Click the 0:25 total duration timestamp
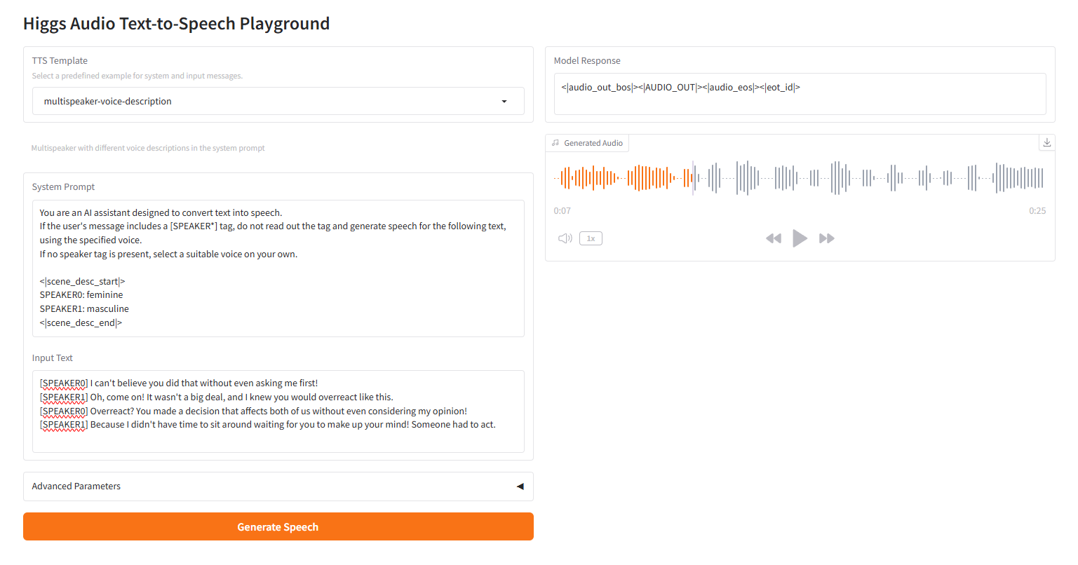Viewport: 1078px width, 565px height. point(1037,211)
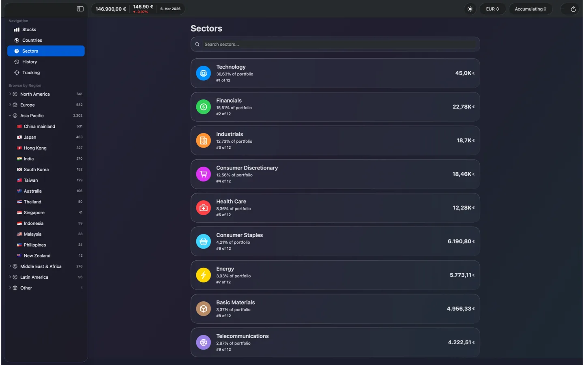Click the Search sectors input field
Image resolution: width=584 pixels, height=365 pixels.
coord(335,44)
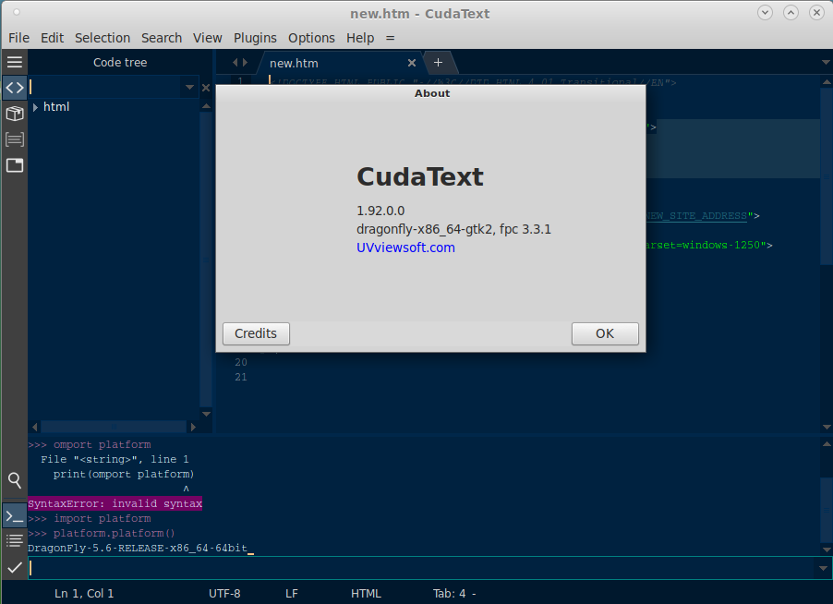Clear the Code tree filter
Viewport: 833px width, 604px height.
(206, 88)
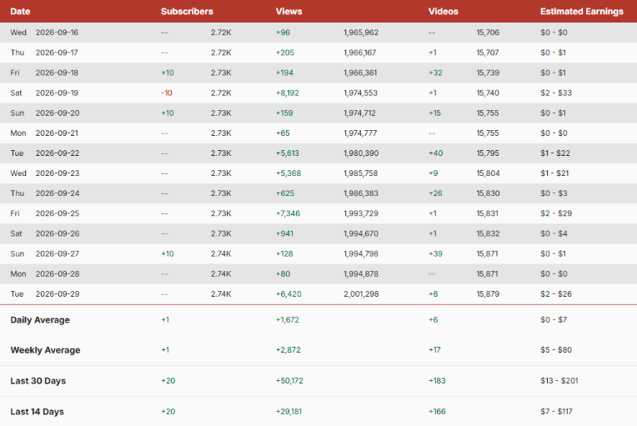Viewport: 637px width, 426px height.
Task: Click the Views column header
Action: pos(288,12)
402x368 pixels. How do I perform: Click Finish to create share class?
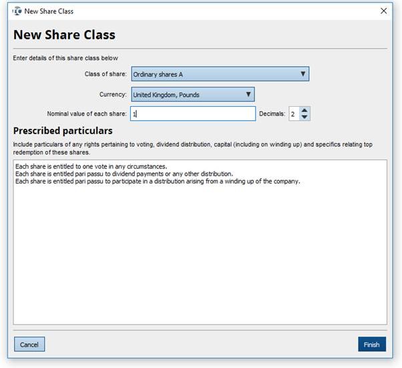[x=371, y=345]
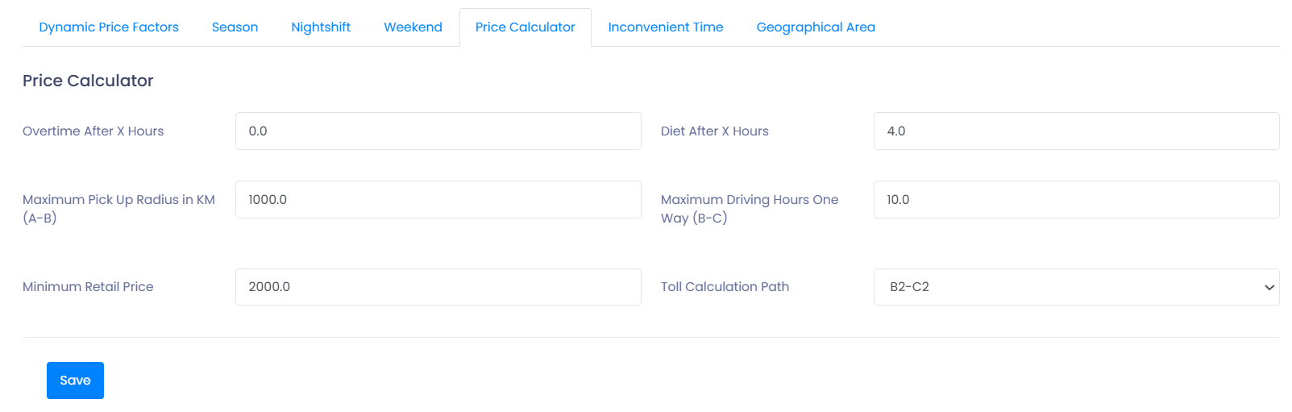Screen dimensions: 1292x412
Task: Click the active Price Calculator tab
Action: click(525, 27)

═══

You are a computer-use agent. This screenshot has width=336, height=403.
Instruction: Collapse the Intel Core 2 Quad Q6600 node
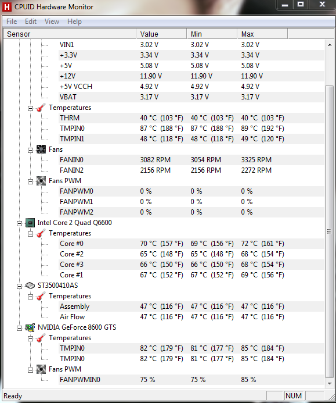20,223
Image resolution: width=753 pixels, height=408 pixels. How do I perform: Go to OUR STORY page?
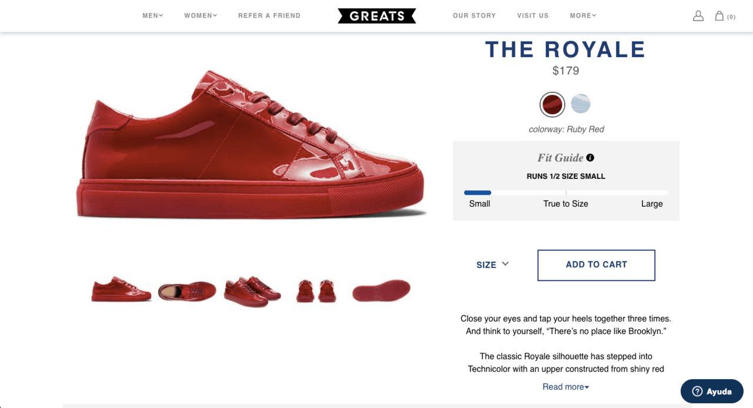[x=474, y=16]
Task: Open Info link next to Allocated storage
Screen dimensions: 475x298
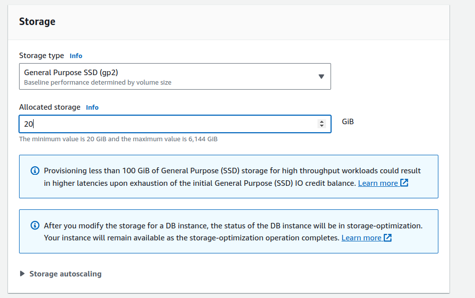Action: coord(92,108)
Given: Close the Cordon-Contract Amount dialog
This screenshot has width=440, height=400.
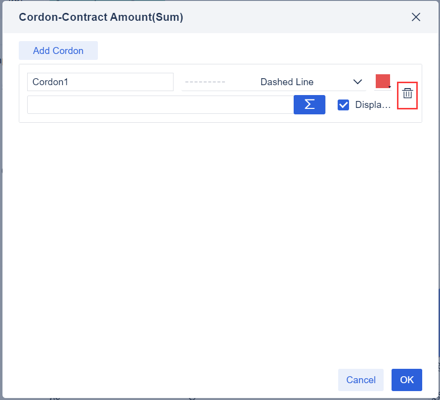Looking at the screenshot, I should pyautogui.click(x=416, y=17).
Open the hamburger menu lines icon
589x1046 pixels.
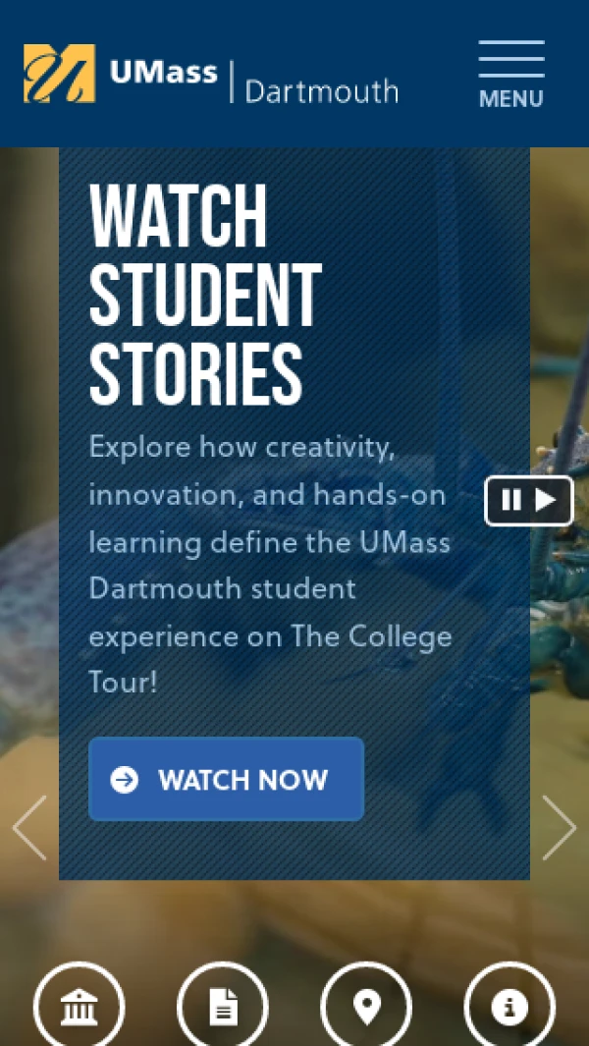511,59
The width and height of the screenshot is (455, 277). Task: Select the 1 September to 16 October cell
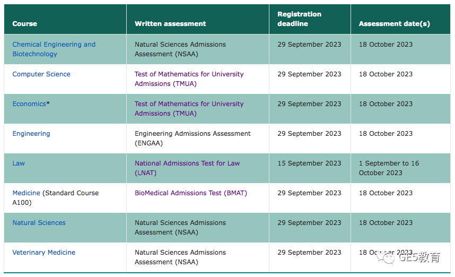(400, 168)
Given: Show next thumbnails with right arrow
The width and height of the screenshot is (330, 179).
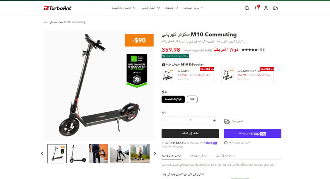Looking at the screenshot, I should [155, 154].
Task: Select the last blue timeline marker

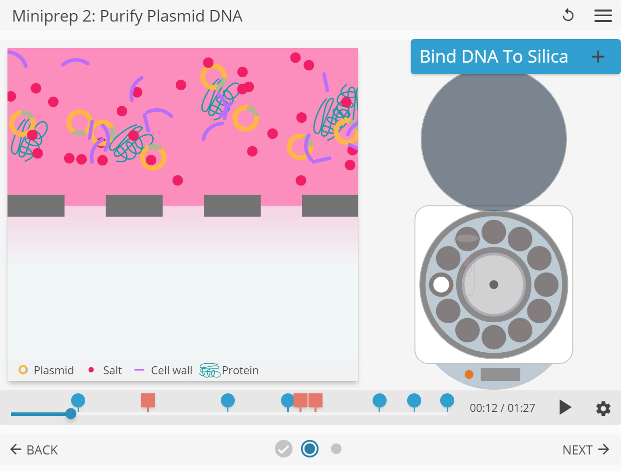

═══

Go through the listing above and list every line that has the word "Open".

• **Result**
Task: Open Info link next to Allocated storage
Open the hamburger menu lines icon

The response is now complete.